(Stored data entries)
= Beginning of Section =

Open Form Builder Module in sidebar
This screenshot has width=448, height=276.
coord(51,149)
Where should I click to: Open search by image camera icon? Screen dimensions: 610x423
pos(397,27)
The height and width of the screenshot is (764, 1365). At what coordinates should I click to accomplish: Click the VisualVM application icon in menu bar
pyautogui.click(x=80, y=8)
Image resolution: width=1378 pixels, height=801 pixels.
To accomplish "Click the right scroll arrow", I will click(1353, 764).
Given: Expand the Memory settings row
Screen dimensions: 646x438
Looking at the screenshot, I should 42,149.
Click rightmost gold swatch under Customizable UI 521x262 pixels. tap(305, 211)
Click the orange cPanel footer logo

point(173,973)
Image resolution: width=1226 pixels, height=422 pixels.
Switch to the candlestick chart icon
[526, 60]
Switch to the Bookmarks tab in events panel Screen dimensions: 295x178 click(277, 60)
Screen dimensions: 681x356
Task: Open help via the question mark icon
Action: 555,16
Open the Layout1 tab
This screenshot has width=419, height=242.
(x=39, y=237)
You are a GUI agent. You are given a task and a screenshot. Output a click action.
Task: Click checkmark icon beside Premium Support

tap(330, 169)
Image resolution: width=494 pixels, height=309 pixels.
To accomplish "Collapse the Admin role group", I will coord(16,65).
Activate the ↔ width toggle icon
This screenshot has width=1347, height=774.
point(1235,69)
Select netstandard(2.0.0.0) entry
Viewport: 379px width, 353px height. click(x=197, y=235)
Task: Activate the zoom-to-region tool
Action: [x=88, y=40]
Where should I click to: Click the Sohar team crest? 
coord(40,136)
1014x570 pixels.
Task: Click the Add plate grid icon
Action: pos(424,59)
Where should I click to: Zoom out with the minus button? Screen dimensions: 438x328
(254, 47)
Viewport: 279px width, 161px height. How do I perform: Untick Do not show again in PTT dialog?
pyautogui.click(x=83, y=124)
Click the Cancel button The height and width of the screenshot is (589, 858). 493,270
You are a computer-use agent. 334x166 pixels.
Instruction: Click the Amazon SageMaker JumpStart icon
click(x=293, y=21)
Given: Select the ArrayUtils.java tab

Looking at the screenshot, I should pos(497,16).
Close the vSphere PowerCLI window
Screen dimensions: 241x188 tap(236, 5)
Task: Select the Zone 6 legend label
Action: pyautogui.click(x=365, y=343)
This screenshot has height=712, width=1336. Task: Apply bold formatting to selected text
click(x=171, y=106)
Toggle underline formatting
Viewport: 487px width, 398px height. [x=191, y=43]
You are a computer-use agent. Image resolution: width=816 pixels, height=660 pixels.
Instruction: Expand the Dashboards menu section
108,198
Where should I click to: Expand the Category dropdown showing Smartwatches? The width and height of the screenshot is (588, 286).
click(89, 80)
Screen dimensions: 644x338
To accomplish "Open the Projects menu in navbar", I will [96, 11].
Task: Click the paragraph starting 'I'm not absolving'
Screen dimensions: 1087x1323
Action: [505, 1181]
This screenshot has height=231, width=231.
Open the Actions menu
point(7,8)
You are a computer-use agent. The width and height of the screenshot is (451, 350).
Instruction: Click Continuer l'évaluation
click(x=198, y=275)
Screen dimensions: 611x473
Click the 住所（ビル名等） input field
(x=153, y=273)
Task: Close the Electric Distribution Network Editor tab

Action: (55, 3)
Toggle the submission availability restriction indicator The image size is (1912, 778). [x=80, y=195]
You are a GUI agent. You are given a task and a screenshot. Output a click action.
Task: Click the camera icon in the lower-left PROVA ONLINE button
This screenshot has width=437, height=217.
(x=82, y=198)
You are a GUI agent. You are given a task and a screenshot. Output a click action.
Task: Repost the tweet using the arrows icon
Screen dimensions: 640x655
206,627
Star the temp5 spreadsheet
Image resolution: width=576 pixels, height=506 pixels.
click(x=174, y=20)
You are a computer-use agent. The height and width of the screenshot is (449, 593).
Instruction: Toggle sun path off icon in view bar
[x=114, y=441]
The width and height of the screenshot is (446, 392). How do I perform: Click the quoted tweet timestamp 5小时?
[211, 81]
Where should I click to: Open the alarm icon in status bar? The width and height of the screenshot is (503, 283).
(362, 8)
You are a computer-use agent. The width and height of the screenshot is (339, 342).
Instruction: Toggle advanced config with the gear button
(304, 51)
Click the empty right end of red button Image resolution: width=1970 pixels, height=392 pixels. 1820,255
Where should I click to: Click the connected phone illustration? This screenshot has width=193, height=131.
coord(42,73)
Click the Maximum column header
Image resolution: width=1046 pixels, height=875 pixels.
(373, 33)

= End of Section =

What is being asked —
Only the lines above from the one with "Given: Select the ArrayUtils.java tab" through the one with "You are a computer-use agent. Image" should be duplicated, character for character.

Expected output —
Given: Select the ArrayUtils.java tab

Looking at the screenshot, I should pos(497,16).
Close the vSphere PowerCLI window
Screen dimensions: 241x188 tap(236, 5)
Task: Select the Zone 6 legend label
Action: pyautogui.click(x=365, y=343)
This screenshot has height=712, width=1336. Task: Apply bold formatting to selected text
click(x=171, y=106)
Toggle underline formatting
Viewport: 487px width, 398px height. [x=191, y=43]
You are a computer-use agent. Image resolution: width=816 pixels, height=660 pixels.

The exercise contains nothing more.